Sunday, April 17, 2011

The Scarlet Letter

Difficulty Paper

     What I found difficult from reading The Scarlet Letter by Nathaniel Hawthorne, What I found most difficult was not having enough time personally to read it completely with out having to use spark notes. My last resort was to read spark notes to finish half of what I had actually read, I also found it difficult to follow the story, I loved when I started to read and I was intrigued by the exciting things that were about to happen to dear Pearl and her mother, Hester Prynne. I thought they might both be sentenced to death and be burned by the steak, but has I read on it was not what I had thought. This story was about love in every sense, about Hester’s affair and the child she had from this affair. I was expecting her to be not just a single mother of a fatherless child, but it was a child from her affair not her husband, who seemed to be stalking her, and plotting against her the whole time.

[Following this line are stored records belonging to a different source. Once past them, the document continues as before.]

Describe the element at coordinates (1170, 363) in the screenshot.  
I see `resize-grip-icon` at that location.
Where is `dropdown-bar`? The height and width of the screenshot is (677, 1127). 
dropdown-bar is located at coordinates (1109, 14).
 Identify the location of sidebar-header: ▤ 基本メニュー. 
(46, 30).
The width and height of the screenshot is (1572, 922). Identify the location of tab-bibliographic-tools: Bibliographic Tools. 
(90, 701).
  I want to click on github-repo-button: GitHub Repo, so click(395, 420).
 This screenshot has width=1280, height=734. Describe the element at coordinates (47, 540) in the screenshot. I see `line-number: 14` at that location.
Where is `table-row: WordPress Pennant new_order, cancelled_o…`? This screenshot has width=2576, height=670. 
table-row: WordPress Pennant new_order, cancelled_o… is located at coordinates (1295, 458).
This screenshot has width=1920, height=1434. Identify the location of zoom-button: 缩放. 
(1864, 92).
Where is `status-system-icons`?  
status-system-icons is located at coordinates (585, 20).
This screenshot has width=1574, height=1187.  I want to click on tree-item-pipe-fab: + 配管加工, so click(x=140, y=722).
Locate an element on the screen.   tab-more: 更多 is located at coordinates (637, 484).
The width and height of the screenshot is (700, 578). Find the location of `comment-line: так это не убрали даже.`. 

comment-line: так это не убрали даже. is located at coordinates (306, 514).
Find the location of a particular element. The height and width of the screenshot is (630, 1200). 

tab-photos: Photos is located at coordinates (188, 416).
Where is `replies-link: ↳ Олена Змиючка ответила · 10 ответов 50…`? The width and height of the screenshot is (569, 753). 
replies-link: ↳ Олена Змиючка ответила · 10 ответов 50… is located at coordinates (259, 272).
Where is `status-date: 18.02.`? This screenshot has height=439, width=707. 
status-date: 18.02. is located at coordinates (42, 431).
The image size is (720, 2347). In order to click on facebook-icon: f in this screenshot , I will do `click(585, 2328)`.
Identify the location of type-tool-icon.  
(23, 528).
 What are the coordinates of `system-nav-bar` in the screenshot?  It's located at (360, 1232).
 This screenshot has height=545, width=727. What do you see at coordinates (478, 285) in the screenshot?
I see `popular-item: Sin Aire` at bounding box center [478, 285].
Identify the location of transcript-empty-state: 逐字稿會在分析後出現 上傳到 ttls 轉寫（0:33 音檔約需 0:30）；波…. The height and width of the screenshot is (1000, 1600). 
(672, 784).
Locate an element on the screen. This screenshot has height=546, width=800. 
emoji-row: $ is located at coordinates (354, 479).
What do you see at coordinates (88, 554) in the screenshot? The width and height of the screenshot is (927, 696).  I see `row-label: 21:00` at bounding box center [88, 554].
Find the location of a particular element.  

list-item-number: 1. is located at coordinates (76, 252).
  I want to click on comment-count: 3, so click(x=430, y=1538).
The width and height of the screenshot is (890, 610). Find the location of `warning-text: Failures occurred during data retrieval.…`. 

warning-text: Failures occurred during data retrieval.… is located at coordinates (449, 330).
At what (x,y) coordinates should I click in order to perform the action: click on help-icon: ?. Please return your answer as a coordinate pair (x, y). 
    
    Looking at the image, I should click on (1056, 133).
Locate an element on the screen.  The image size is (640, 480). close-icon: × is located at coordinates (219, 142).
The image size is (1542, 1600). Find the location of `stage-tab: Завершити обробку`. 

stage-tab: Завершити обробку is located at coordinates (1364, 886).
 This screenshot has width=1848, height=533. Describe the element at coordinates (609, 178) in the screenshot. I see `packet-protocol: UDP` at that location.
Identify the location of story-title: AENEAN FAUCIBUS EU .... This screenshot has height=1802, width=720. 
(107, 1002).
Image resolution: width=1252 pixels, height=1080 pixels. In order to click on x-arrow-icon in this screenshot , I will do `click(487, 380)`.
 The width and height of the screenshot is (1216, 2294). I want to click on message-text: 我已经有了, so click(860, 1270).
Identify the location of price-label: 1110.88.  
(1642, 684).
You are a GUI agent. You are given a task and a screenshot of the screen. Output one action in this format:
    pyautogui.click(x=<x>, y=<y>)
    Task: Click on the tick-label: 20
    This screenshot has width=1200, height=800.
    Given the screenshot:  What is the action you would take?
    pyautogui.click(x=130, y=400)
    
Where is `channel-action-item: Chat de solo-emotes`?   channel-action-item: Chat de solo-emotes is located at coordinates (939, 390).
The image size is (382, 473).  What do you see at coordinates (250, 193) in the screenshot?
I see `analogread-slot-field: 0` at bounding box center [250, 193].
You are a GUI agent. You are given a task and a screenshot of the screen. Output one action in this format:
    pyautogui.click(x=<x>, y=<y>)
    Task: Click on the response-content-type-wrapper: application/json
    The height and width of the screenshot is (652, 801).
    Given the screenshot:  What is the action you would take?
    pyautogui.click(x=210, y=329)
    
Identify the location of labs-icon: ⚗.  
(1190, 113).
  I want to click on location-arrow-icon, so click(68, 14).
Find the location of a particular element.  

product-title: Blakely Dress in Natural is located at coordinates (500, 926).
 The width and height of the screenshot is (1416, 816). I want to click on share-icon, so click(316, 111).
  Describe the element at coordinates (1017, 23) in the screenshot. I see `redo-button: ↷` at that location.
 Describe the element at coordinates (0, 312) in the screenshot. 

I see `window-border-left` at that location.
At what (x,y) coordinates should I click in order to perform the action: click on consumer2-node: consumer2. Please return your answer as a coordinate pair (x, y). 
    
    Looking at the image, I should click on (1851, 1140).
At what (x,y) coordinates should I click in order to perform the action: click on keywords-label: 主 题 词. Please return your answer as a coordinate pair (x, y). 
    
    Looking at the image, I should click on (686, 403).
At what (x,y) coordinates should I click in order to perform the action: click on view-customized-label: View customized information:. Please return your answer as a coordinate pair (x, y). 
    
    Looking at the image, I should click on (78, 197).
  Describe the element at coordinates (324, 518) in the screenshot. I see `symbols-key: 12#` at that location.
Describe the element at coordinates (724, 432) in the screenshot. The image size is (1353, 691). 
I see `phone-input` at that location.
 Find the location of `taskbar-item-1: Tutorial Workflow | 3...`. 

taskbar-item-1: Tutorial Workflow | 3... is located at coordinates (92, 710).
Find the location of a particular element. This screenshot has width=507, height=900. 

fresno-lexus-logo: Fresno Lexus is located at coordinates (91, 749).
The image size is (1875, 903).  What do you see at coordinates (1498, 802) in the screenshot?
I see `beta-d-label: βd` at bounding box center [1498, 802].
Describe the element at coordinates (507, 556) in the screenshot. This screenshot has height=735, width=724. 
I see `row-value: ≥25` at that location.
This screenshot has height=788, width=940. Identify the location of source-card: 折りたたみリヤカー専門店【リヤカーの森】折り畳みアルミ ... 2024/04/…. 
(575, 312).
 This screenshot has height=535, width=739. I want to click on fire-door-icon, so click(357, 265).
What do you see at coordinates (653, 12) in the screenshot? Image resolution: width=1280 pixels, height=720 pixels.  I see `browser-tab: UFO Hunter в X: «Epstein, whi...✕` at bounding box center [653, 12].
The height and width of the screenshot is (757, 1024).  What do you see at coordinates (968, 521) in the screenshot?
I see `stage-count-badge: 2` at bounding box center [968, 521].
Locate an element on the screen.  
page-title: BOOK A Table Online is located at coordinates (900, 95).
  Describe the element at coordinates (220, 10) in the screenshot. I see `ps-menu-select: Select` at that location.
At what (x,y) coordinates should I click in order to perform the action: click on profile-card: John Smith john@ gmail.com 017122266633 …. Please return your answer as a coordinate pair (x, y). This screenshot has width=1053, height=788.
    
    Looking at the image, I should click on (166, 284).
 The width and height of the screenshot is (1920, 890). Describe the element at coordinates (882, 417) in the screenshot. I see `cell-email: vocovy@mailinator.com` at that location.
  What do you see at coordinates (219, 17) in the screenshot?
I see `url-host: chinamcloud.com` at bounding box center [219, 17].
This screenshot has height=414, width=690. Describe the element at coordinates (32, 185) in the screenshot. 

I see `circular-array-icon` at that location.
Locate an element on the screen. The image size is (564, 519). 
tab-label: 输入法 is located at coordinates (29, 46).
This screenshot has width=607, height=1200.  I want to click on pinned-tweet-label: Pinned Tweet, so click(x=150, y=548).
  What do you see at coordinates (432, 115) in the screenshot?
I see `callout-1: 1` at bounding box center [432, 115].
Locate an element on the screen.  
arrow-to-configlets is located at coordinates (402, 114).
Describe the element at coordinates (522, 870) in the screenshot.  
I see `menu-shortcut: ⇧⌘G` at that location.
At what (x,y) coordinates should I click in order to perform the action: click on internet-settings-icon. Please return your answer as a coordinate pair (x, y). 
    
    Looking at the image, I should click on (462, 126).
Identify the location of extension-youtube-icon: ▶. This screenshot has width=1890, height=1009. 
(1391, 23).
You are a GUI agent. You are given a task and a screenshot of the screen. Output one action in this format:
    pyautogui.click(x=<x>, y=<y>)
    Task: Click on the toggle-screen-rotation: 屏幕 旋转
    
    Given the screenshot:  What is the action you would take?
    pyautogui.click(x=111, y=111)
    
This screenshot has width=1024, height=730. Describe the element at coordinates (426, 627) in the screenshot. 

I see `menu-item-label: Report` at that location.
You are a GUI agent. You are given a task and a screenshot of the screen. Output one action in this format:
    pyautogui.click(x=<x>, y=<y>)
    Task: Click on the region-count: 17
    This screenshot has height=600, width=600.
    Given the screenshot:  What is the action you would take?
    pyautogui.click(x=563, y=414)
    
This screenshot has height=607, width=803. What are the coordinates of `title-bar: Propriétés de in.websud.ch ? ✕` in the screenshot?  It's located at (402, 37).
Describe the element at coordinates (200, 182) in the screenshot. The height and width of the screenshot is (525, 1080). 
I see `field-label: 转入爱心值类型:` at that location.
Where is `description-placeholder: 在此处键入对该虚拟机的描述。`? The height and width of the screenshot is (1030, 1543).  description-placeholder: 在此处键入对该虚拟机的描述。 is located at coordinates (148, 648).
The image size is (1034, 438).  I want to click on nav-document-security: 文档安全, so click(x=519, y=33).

     The story was about love, a mothers love for her child and a child’s love for her mother, but the love of a man who saw Prynne for who she was and not for what she had done, it took both of them to admit to their sin of having an affair and having a child as well. I wanted the first story to not end, I read other short stories from other views and almost got lost but then soon realized that it was parts to a story but more like a play, with wild and strange language of the sixteenth century setting up the rise and fall of the plot and the whole story.
      I can relate to Hester Prynne in many ways, feeling like an outcast from her community, seemingly trying to fit in but marked for life. This analysis of her character is what I would like to use as my research paper for class, I originally wanted to do the content of the story but re examined my options and choose Prynne due to our similarities in being a single mom and feeling like an outcast in our own communities. I will be looking forward to researching on single moms in my research paper, and comparing her life to theirs, I would also like to examine what makes signal mothers more likely to suffer from post traumatic stress after having a child.

1 comment:

  1. I'm glad you were able to connect with one of the central themes in the book--and I agree that this story is about love although this aspect is often overlooked by readers. Go back and reread the sections where Arthur and Hester speak to each other and pay close attention to the dialogue. It is a very moving account of forbidden love. Also, why do you think Pearl is characterized the way she is?